Tuesday, October 21, 2008

My Last ICU Visit

I met my new intern and resident yesterday. The new intern is really cool. He is going to be a neurologist, and he's another intern who loves teaching. Considering how bad my neurological exam is, I can use all the help I can get. Our first call together as a team last night was fairly uneventful, and we all got to go home early today since we are post call. But I only got a few hours of sleep last night, and overall I still feel pretty cranky and even a little bitter about the whole overnight call thing. Q4 call (every fourth night) sucks. You're always either on call, about to go on call, just getting off call. I have decided that I don't want to do any residency that requires Q4 call.

As promised, I stopped by the ICU on Monday last week to see my heart failure patient. I went into his room to find him intubated and sedated. Over the weekend, he had coded. When I went into the room, I pulled one of the chairs next to his bed and held his hand. I asked him to squeeze my finger if he could hear me, and he did. Then we just sat together like that for a while. For the rest of the week, I came in every day to sit with him for a few minutes, and every day he squeezed my finger when I asked him to let me know if he heard me. During one visit, his nurse saw me sitting there and asked if I was taking his pulse. “No,” I said. “I’m just holding his hand. He knows we’re here with him.”

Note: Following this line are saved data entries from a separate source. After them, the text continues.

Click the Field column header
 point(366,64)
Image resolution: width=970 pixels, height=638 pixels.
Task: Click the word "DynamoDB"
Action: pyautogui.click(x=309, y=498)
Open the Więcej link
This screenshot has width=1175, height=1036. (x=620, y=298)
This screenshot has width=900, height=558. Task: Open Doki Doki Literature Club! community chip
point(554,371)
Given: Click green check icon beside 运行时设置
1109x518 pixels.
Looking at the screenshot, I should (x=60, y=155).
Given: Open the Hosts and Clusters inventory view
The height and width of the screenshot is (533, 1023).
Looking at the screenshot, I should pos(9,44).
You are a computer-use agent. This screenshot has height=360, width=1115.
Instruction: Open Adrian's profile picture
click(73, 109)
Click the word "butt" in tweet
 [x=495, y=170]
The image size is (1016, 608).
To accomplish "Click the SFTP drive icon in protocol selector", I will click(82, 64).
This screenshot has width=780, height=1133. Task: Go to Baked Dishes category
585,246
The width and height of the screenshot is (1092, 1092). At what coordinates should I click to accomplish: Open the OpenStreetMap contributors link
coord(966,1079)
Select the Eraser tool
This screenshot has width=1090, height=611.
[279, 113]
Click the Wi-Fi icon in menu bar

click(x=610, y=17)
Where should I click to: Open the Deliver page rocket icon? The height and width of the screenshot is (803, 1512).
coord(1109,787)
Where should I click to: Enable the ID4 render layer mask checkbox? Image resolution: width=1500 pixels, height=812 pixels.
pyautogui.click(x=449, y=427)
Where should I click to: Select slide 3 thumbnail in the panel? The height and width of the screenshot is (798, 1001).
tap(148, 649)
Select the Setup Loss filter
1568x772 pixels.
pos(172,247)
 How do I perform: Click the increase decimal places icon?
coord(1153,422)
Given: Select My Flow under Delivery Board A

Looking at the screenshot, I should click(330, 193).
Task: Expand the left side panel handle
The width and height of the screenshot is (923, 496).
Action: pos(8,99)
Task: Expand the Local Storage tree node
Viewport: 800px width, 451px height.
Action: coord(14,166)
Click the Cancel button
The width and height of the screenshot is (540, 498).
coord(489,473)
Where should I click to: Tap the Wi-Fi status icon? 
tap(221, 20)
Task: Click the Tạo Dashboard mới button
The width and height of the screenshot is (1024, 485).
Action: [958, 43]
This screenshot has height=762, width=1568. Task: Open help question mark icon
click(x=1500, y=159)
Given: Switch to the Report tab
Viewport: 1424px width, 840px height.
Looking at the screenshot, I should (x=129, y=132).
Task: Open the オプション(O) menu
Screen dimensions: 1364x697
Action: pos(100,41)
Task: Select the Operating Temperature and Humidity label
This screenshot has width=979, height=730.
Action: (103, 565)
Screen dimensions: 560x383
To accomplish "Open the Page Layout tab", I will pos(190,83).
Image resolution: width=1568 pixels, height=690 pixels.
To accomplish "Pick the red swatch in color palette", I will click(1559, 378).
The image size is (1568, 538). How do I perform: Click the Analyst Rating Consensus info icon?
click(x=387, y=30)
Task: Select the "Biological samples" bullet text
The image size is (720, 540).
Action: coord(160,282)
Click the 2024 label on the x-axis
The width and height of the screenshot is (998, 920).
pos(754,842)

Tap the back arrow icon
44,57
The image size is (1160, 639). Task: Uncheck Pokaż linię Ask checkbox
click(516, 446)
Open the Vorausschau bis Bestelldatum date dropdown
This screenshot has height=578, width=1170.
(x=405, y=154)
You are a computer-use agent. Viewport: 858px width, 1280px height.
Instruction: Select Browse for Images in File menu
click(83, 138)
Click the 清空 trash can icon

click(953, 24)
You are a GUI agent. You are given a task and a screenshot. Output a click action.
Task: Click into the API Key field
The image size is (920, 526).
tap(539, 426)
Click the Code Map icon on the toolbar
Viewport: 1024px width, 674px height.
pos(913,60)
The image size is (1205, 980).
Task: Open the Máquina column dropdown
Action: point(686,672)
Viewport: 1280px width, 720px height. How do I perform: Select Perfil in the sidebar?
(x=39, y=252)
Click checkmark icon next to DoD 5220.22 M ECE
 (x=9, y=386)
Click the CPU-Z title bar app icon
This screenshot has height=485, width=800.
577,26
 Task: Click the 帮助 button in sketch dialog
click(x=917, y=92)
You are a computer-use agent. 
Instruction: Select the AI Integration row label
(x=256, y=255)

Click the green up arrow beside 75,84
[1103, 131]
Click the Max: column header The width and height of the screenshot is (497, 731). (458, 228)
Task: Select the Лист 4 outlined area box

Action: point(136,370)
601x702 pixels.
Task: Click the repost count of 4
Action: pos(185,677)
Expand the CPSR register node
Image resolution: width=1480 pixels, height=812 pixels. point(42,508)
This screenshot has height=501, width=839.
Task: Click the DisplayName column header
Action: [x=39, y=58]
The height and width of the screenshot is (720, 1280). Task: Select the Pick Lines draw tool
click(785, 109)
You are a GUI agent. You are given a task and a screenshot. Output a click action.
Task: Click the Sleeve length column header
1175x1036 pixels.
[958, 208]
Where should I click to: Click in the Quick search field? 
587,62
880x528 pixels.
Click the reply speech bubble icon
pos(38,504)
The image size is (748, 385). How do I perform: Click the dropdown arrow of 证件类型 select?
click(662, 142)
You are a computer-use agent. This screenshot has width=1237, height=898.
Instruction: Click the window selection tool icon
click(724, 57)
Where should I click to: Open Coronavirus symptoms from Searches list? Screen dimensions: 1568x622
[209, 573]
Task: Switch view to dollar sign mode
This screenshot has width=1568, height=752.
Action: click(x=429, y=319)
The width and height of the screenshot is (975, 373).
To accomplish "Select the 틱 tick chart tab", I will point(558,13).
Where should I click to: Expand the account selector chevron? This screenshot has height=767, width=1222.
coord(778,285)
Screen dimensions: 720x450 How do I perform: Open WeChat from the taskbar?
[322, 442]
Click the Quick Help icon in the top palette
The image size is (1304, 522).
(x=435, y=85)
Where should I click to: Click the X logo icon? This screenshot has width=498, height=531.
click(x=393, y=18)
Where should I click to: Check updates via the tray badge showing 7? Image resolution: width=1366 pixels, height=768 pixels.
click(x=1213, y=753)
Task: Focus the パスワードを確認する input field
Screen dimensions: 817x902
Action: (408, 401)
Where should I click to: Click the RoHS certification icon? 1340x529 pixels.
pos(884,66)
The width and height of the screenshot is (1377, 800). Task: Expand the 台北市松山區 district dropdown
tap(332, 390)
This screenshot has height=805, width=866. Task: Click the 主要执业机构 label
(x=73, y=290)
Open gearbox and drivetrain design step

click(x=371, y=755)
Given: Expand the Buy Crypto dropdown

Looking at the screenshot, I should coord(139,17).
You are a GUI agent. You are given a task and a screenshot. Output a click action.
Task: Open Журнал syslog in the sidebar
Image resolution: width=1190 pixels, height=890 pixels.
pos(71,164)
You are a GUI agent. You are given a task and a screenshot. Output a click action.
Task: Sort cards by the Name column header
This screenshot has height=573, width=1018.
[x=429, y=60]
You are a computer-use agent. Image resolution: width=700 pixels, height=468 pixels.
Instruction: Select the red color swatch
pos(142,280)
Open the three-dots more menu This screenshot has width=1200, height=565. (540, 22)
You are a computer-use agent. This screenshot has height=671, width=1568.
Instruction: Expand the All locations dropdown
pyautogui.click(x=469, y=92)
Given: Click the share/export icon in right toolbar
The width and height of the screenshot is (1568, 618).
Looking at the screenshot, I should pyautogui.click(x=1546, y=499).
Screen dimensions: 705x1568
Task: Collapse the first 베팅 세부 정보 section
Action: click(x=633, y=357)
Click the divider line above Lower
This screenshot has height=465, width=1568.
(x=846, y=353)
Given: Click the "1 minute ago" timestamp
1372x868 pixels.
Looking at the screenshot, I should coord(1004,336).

Today, I got to his room just after a code was being called off. He had arrested again, and this time the code team hadn’t been able to revive him. Everyone had left except his son, who I had never met before. He asked me if I had brought the papers for him to sign. “No,” I said. “I’m a medical student. I came here to see your father. I’ve been coming to see him every day.” The son said something about how his dad didn’t want to be kept alive on a machine, and thanked me for taking such good care of his dad. Then he left me alone in the room with his dad's body to go searching for the paperwork.

At first, I was really put off by his seeming lack of emotion, as well as the fact that he had not ever come to visit his father in the hospital. But everyone deals with their grief differently, and maybe that was what he had to do to cope. At any rate, I am glad that I had the chance to know his dad, because he was a really great guy.